If all the married couples in the United States competed in a “bringing home the bacon” contest, gay men in same-sex marriages would be the clear-cut winners.
With an average household income of $176,000, married gay men in the United States earn roughly 56 percent more money than their married heterosexual counterparts ($113,000) and 42 percent more than married lesbian couples ($124,000).
That’s according to new data from the Treasury Department, which provide the most accurate snapshot to date of same-sex marriages in the U.S., including where same-sex couples live and how much money they earn.
The Treasury Department also found that in 2014, married men with children far outpaced all other married couples’ earnings — raking in nearly $275,000 on average.
According to The New York Times, the Treasury Department’s analysis says the income disparity between married heterosexuals and married same-sex couples can be attributed to several factors.
For example, same-sex couples are more inclined to live on the coasts and in major metropolitan areas, while average earnings tend to be higher than other regions of the U.S.
The impact of the gender pay gap is also clear. The Times says:
The math here is simple — for heterosexual couples, the gender pay gap affects one partner.

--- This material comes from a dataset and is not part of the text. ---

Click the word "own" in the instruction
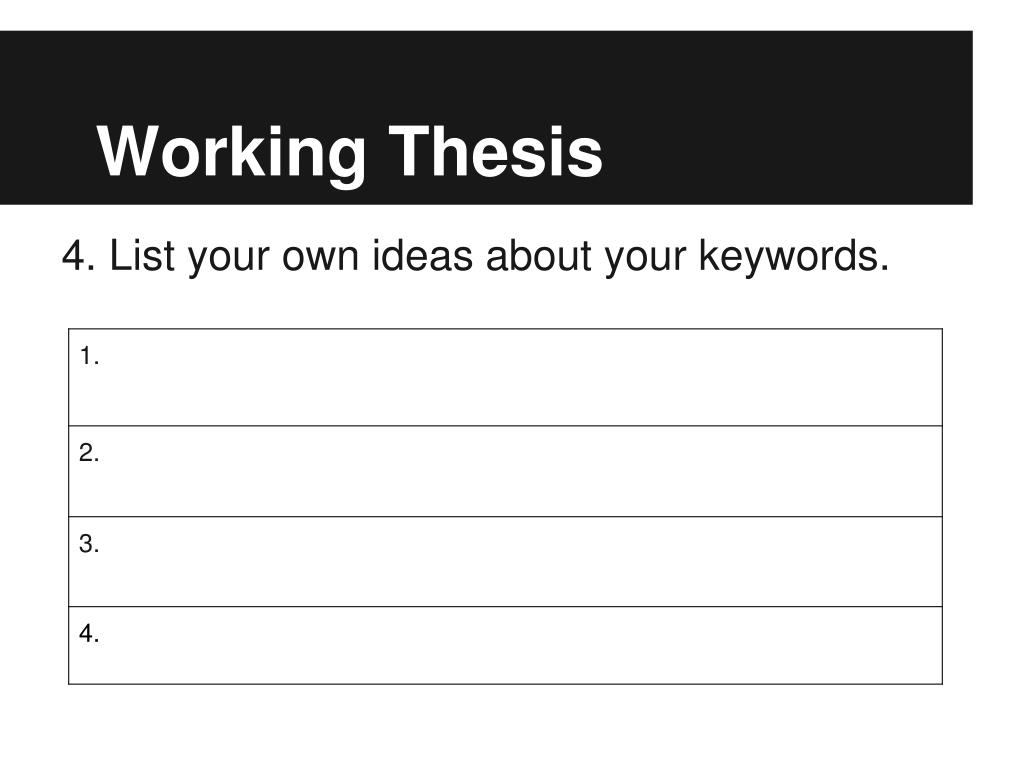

For same-sex female couples, the gender pay gap affects both partners.
Also, the cost of child care can be a bigger burden on couples where at least one of the partners is female.
The Treasury Department also found that same-sex female couples are four times more likely than their married gay male peers to have children, which means those women are forced to try and balance a career and family or trade one for the other.
“Combine that with the likelihood of lower pay to begin with, and you start to understand why the income differences are so large,” explains the Times.